Asynchronous client for the Scrape.do Async API

Defines the AsyncScrapeDoAsyncAPIClient, an asynchronous wrapper over httpx.AsyncClient configured against q.scrape.do. Mirrors the synchronous ScrapeDoAsyncAPIClient surface (endpoint methods, polling helpers, error routing, retry strategy, event hooks) but every IO-bound method is async / await and sleeps between retries are non-blocking (await asyncio.sleep(...))

Endpoint Mapping

AsyncScrapeDoAsyncAPIClient

Asynchronous client for the Scrape.do Async API on q.scrape.do

asyncio-native version of ScrapeDoAsyncAPIClient, backed by httpx.AsyncClient. Mirrors the sync client's surface (endpoint methods, polling helpers, error routing, retry strategy, event hooks), but every IO-bound method is async / await and sleeps between retries are non-blocking (await asyncio.sleep(...))

Features
Concurrency Limit and Server Errors

This client intercepts and manages Scrape.do's Async API specific gateway errors (429 / 502 / 503 / 504), automatically applying a customisable retry strategy before the error can reach the application. The sleep between retries is non-blocking (await asyncio.sleep(...) rather than the sync client's time.sleep(...))

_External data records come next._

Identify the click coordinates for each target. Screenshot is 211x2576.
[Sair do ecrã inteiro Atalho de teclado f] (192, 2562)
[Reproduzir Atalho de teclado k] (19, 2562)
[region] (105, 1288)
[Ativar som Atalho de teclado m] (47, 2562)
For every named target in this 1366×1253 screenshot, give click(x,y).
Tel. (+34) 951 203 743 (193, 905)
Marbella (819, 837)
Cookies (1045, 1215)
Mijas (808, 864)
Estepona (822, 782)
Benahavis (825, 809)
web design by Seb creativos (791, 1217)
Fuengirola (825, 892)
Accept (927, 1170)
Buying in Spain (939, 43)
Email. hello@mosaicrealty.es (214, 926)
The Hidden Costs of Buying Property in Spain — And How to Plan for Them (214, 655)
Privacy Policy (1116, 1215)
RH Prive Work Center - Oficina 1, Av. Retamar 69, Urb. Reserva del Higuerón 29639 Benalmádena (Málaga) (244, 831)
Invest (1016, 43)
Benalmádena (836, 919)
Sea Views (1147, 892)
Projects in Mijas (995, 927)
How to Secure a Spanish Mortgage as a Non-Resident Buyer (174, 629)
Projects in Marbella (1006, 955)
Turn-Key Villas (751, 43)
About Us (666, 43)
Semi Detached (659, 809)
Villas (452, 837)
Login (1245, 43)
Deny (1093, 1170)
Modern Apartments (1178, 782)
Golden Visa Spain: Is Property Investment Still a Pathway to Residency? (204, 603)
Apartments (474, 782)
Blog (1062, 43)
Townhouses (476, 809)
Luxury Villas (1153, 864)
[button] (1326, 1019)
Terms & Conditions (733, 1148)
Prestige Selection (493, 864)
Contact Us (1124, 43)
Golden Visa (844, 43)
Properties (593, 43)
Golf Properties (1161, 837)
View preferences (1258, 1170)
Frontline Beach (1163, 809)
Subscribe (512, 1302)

SDK Event Hooks (event_hooks)

This client implements SDK-specific async event hooks mimicking the structure of httpx native event hooks. See AsyncAPIAsyncEventHooks for available lifecycle hooks and their required signatures. Hooks must be async-callable (returning Awaitable[None])

Additional httpx.AsyncClient Configuration

The following httpx.AsyncClient parameters can be provided as keyword arguments and will be passed directly to the underlying object

  • verify
  • cert
  • http1
  • http2
  • timeout
  • limits
  • transport
  • default_encoding

Additionally, the following httpx.AsyncClient.request parameters can be provided as keyword arguments during request execution

  • timeout (r_timeout)
  • extensions

For more information on their behaviour and default values, please consult the official httpx documentation

Unsupported HTTPX Client Arguments

The underlying httpx.AsyncClient object is strictly managed by the instance to prevent invalid configurations from being sent to the Scrape.do Async API. For this reason, arguments not listed in the previous section are intentionally blocked and shouldn't be changed

Parameters:

Name Type Description Default
api_token Optional[str]

The Scrape.do API key. If omitted, falls back to the SCRAPE_DO_API_KEY environment variable

None
max_retries int

Maximum retry attempts on transient gateway errors (429 / 502 / 503 / 504)

3
retry_backoff Optional[Union[float, Callable[[int], float]]]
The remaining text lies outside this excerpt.